=== Supplied information ===

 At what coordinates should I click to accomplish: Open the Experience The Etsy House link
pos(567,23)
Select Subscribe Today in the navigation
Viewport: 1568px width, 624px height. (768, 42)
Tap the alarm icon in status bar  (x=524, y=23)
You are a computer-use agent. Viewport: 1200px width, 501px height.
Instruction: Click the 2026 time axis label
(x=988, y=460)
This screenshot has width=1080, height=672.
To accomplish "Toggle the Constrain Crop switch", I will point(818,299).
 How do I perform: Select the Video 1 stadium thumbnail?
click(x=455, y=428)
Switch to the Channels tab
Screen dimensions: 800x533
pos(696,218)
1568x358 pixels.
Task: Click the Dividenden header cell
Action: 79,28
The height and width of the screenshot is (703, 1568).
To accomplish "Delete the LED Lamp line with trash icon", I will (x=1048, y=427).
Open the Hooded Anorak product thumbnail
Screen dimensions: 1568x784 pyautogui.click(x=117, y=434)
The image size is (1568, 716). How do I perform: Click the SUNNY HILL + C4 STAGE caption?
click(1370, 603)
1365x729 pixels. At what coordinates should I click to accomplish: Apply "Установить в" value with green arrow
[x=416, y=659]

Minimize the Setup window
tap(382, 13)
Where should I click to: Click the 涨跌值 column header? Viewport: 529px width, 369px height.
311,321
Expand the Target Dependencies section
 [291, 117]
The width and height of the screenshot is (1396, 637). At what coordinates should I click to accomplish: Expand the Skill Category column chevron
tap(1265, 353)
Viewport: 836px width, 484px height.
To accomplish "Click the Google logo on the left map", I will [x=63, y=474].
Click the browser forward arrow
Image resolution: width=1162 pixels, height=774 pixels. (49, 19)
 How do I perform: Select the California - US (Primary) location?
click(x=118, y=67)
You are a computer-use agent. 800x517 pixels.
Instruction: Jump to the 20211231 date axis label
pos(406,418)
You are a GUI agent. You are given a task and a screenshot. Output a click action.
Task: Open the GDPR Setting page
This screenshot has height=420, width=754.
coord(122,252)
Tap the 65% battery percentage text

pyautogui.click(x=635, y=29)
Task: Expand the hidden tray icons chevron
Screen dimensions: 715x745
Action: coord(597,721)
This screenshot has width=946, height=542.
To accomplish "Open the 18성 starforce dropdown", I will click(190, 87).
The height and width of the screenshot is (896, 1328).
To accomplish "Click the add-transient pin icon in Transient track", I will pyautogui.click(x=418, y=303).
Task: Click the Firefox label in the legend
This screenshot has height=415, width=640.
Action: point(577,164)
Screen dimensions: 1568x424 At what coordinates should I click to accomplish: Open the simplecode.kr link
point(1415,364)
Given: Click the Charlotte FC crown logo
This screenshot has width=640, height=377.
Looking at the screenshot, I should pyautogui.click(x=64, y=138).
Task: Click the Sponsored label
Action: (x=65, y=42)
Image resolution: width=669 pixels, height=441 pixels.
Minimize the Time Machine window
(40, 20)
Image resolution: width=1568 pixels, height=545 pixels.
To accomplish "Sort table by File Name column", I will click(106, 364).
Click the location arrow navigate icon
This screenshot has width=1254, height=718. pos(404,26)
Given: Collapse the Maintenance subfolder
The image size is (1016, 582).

===

* **Action item**: Lines after the one containing "You are a computer-use agent. Viewport: 1200px" are not part of the task. Output the entries exactly from their first line through that one.

* **Answer below**:
 At what coordinates should I click to accomplish: Open the Experience The Etsy House link
pos(567,23)
Select Subscribe Today in the navigation
Viewport: 1568px width, 624px height. (768, 42)
Tap the alarm icon in status bar  (x=524, y=23)
You are a computer-use agent. Viewport: 1200px width, 501px height.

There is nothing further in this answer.